Major details of the tentative agreement are:
* A three-year term.
* Raises of 1.5 percent each year of the contract. The raise for this year is retroactive to Jan. 1.
* A new compensation plan for future Classification A sales reps where their base pay will top out at the fourth-year step. The plan, however, spells out in greater detail their goals and incentives. Current sales reps would remain under the current compensation plan.
* Future circulation district managers will be placed in Classification E. Current DMs will remain in Classification A.
* Mileage will increase to $.37 a mile. The $2 minimum per trip remains.
* A limit on the number of interns the company may employee a year without Guild approval
* A health insurance plan where the employee-paid portion of premiums will not increase this year. In 2009, employees could pay up to 28 percent of the total premium cost for employee-only coverage; up to 37 percent of the total premium cost of employee-plus-dependent; and up to 42 percent of total premium cost of family coverage. For 2010, the maximum employee percentages are 30 percent of single; 40 for employee-plus-dependent; and 45 percent for family coverage. While these are greater increases than we would have liked, they are not out of line with what is happening elsewhere.

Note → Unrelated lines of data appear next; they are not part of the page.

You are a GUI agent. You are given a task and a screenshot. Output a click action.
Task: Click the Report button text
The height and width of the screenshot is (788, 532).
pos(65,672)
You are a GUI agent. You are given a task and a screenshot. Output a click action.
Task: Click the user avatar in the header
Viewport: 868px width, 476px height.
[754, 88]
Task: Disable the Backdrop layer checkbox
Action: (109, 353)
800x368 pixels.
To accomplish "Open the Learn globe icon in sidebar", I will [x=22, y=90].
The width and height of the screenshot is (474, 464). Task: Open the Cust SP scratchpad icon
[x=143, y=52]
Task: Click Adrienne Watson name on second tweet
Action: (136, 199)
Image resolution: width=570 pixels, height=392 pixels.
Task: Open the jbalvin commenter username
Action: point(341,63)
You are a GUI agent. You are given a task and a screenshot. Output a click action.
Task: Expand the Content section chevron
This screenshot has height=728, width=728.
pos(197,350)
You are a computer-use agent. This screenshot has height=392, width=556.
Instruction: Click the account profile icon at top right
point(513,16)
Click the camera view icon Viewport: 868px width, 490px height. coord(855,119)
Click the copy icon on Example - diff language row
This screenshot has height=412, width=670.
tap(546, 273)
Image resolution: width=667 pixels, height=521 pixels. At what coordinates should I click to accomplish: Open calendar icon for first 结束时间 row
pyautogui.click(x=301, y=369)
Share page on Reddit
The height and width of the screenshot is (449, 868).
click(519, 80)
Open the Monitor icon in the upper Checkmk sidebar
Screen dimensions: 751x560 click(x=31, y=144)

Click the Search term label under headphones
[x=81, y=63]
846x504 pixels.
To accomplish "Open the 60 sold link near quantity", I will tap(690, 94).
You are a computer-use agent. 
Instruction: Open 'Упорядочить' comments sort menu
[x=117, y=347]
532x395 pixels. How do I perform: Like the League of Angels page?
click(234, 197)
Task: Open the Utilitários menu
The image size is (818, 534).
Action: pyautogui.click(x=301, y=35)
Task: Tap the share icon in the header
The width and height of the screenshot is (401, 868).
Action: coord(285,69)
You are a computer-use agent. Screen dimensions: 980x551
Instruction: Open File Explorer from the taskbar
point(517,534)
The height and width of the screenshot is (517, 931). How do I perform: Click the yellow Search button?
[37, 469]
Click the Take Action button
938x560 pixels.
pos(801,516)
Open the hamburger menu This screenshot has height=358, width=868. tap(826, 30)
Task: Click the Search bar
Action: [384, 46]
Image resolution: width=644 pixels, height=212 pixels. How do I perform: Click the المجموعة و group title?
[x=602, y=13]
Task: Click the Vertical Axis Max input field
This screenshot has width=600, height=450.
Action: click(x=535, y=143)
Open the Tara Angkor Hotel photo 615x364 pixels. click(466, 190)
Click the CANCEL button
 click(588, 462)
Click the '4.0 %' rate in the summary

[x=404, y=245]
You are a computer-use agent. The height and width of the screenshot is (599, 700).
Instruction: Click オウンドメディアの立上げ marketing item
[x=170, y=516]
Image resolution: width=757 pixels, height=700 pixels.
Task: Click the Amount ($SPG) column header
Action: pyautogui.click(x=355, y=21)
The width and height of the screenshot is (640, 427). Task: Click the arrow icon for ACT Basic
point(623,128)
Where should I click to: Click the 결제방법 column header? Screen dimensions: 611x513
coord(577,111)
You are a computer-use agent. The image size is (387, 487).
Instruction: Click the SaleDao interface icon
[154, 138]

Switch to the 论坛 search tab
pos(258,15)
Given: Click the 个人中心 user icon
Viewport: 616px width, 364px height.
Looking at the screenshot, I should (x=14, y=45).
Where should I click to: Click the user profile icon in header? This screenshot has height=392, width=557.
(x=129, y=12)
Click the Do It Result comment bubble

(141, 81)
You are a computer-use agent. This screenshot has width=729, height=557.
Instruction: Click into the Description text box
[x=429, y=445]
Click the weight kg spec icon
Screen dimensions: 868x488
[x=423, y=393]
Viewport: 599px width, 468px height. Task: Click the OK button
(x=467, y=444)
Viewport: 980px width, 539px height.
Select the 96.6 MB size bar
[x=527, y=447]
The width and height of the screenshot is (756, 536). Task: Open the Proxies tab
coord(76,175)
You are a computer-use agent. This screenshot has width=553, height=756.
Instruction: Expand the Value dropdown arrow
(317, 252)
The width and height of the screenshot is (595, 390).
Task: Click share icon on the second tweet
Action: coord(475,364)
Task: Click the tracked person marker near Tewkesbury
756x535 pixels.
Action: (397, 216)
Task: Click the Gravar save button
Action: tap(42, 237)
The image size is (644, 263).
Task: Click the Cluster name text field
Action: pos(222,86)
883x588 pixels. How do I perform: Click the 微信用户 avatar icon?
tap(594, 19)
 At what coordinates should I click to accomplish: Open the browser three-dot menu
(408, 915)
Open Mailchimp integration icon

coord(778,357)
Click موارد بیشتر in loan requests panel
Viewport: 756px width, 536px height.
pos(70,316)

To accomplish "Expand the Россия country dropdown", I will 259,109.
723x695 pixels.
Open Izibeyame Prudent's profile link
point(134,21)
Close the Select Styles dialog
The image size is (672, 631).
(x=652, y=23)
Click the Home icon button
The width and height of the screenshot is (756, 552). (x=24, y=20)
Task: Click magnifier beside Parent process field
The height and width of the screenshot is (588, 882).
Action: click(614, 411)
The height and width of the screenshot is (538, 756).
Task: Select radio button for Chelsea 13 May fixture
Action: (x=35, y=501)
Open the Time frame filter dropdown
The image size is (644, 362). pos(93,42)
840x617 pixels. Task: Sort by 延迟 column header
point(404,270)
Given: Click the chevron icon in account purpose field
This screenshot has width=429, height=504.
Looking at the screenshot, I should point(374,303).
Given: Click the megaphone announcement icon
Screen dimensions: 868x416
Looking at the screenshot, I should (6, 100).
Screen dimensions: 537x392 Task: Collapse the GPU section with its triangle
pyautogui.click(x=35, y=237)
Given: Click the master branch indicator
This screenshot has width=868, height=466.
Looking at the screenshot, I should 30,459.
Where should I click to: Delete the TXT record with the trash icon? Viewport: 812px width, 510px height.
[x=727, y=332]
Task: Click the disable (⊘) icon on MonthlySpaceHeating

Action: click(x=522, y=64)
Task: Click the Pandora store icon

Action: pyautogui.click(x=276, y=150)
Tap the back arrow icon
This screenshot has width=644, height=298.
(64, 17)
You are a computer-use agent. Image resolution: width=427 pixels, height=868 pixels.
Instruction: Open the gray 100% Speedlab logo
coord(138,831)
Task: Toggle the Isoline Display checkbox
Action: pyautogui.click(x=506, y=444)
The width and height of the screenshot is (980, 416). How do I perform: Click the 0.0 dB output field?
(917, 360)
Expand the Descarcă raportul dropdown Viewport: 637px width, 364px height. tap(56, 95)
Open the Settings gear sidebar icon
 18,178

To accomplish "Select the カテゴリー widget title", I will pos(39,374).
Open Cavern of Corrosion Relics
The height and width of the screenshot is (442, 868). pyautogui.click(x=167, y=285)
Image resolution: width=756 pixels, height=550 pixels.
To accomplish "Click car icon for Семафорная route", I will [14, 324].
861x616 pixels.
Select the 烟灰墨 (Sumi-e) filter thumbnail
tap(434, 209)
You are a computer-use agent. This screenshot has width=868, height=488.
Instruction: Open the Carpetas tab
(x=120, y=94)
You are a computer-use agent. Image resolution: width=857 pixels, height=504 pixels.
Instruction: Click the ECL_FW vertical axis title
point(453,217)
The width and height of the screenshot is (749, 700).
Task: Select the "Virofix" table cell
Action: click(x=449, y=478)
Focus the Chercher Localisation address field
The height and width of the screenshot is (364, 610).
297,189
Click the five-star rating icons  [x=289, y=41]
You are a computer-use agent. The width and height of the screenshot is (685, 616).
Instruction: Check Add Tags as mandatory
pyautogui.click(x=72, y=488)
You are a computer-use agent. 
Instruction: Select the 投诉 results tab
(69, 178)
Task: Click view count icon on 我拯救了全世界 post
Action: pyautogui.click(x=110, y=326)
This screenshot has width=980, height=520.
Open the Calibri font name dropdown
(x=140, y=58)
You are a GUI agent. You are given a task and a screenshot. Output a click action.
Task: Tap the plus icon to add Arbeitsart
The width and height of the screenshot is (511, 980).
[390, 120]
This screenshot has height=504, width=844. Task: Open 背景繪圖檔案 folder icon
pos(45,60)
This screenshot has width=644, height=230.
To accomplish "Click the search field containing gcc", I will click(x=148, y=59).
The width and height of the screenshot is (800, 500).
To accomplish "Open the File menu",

* The vacation and sick pay benefits will remain the same for new hires as what we currently have. This is a major victory. The contract proposal the company presented Tuesday morning included proposals to eliminate the bottom and top steps from Classification A for new hires. It also would have placed new hires on Forum’s old vacation and sick leave plans: meaning their vacation would be capped at three weeks (rather than the current four) and their sick banks would have been capped at 160 hours (rather than the current 720 hours). Stopping the implementation of a two-tier system of pay and benefits for so many Guild-covered employees is a big win. Protecting the interests of the people we represent – both now and in the future – is what the Guild is all about.
* A sideletter agreement that the Guild and company will work together to apply for a state training grant.
Wednesday, March 26, 2008
The Guild and company met in contract talks today.
First, an update on what the company told us about the voluntary buyouts it will offer:
-- The company is still working out the details, but hopes to be done Tuesday or Wednesday.
-- The buyout will be offered to people whose age and years of service, when added together, equal at least 68.
-- Once the packages are offered, eligible employees will have between two and two-and-a-half weeks to consider the offer. The company is looking at a deadline of April 15 by which people will have to decide whether to accept a buyout.
-- People who accept a buyout will have 15 days in which they can change their mind.
-- People who accept a buyout will sign away their rights to file any other claim against the company. The only exception is worker comp claims.
-- People who accept a buyout will receive their money over a period of time, rather than in a lump sum.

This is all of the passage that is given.